Development, optimization, and in vitro characterization of dasatinib-loaded PEG functionalized chitosan capped gold nanoparticles using Box-Behnken experimental design

Objective: The purpose of this research study was to develop, optimize, and characterize dasatinib loaded polyethylene glycol (PEG) stabilized chitosan capped gold nanoparticles (DSB-PEG-Ch-GNPs).Methods: Gold (III) chloride hydrate was reduced with chitosan and the resulting nanoparticles were coated with thiol-terminated PEG and loaded with dasatinib (DSB). Plackett-Burman design (PBD) followed by Box-Behnken experimental design (BBD) were employed to optimize the process parameters. Polynomial equations, contour, and 3D response surface plots were generated to relate the factors and responses.

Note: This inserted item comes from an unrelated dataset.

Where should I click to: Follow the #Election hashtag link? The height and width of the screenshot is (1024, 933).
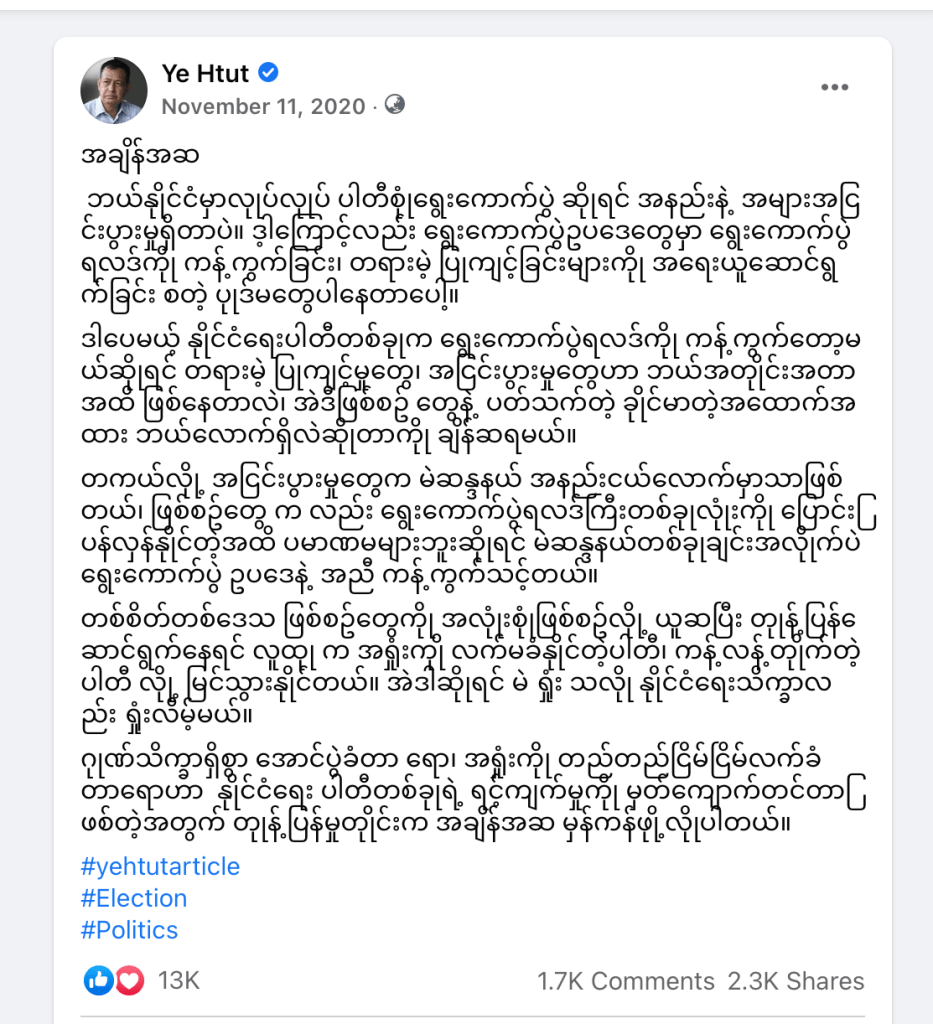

The optimized DSB-PEG-Ch-GNPs were characterized by FTIR, XRD, HR-SEM, EDX, TEM, SAED, AFM, DLS, and ZP.Results: The results of the optimized DSB-PEG-Ch-GNPs showed particle size (PS) of 24.391.82nm, apparent drug content (ADC) of 72.06 +/- 0.86%, and zeta potential (ZP) of -13.91 +/- 1.21mV. The responses observed and the predicted values of the optimized process were found to be close. The shape and surface morphology studies showed that the resulting DSB-PEG-Ch-GNPs were spherical and smooth. The stability and in vitro drug release studies confirmed that the optimized formulation was stable at different conditions of storage and exhibited a sustained drug release of the drug of up to 76% in 48h and followed Korsmeyer-Peppas release kinetic model.Conclusions: A process for preparing gold nanoparticles using chitosan, anchoring PEG to the particle surface, and entrapping dasatinib in the chitosan-PEG surface corona was optimized.